Repeat the data below word for word, but leave out the pictures.

^^^^^^^^^^^^^^^^

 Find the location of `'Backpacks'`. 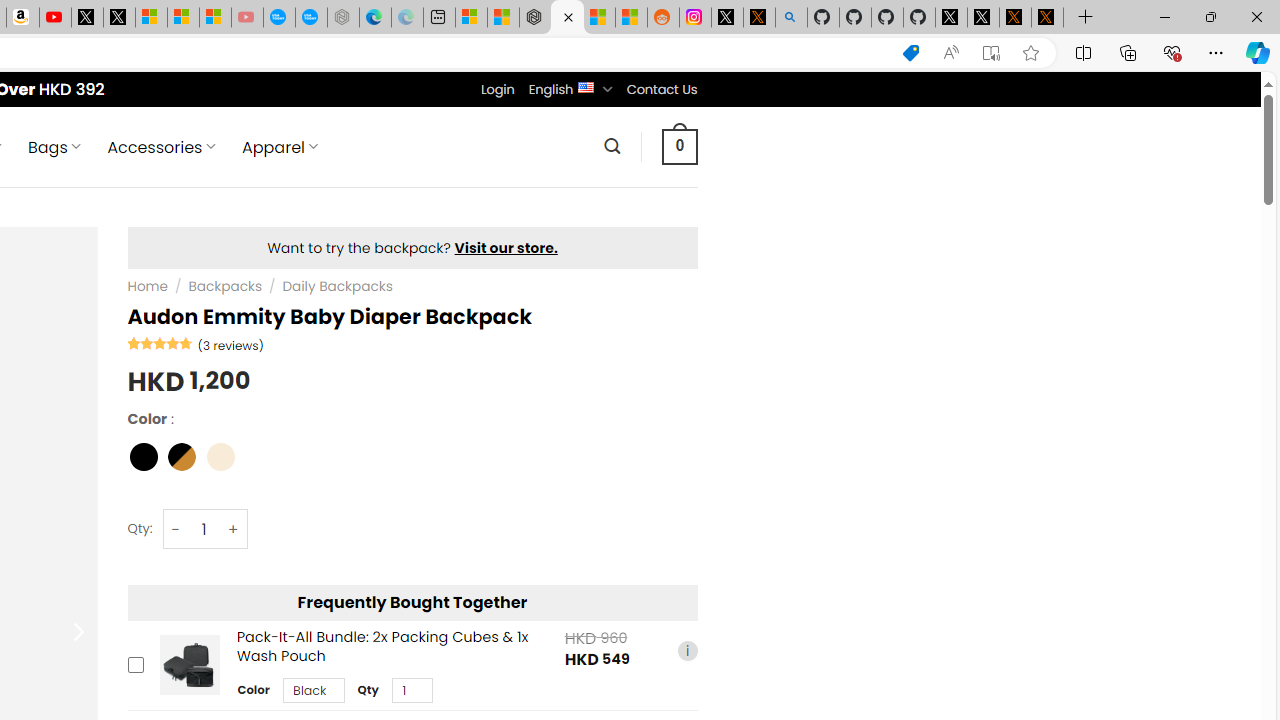

'Backpacks' is located at coordinates (225, 286).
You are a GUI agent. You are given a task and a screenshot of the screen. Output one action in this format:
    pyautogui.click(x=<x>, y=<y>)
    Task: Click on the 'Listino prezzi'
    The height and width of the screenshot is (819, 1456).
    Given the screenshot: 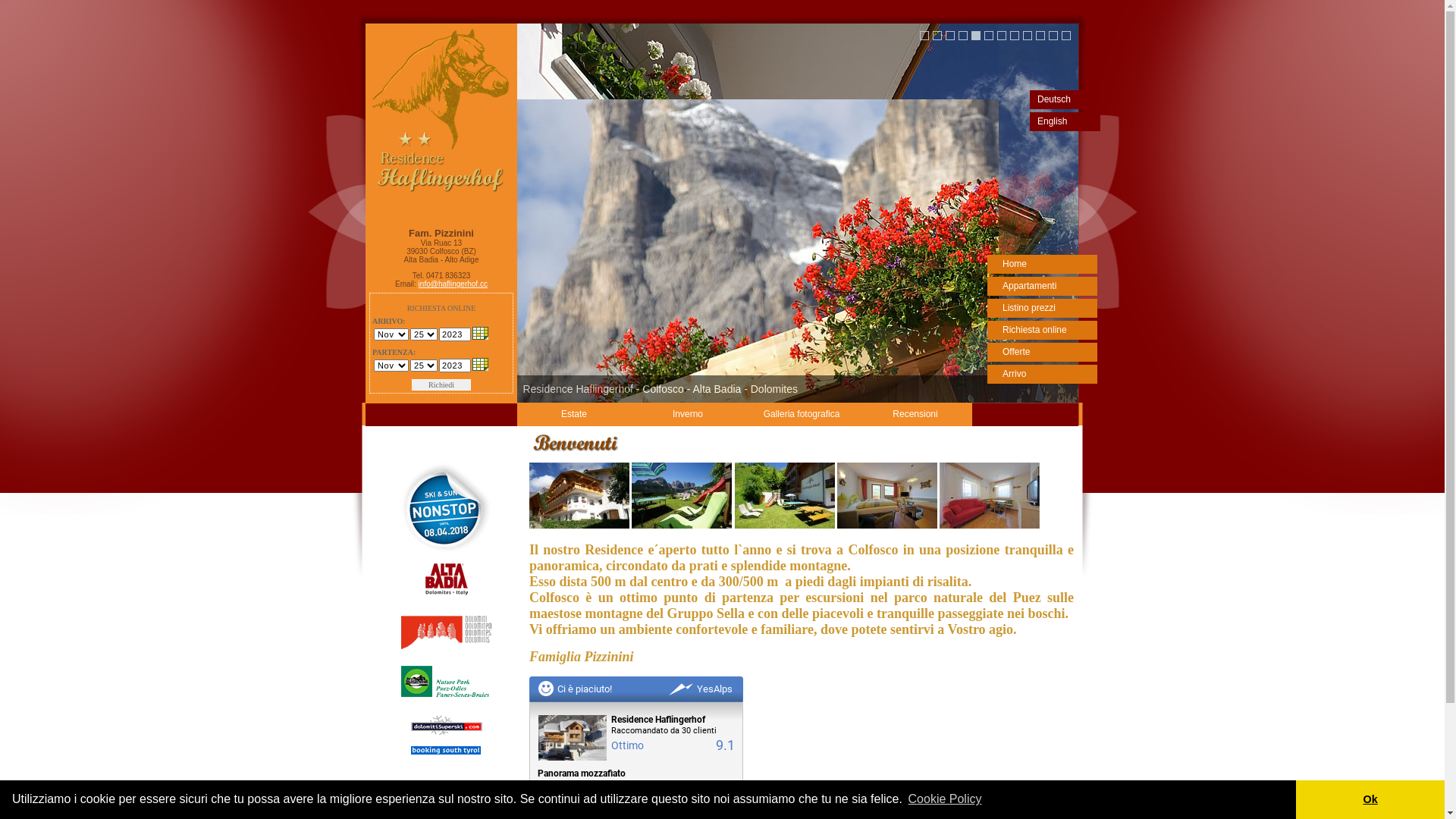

^^^^^^^^^^^^^^^^

* _TASK OUTPUT_
 Find the location of `'Backpacks'`. 

'Backpacks' is located at coordinates (225, 286).
You are a GUI agent. You are given a task and a screenshot of the screen. Output one action in this format:
    pyautogui.click(x=<x>, y=<y>)
    Task: Click on the 'Listino prezzi'
    The height and width of the screenshot is (819, 1456).
    Given the screenshot: 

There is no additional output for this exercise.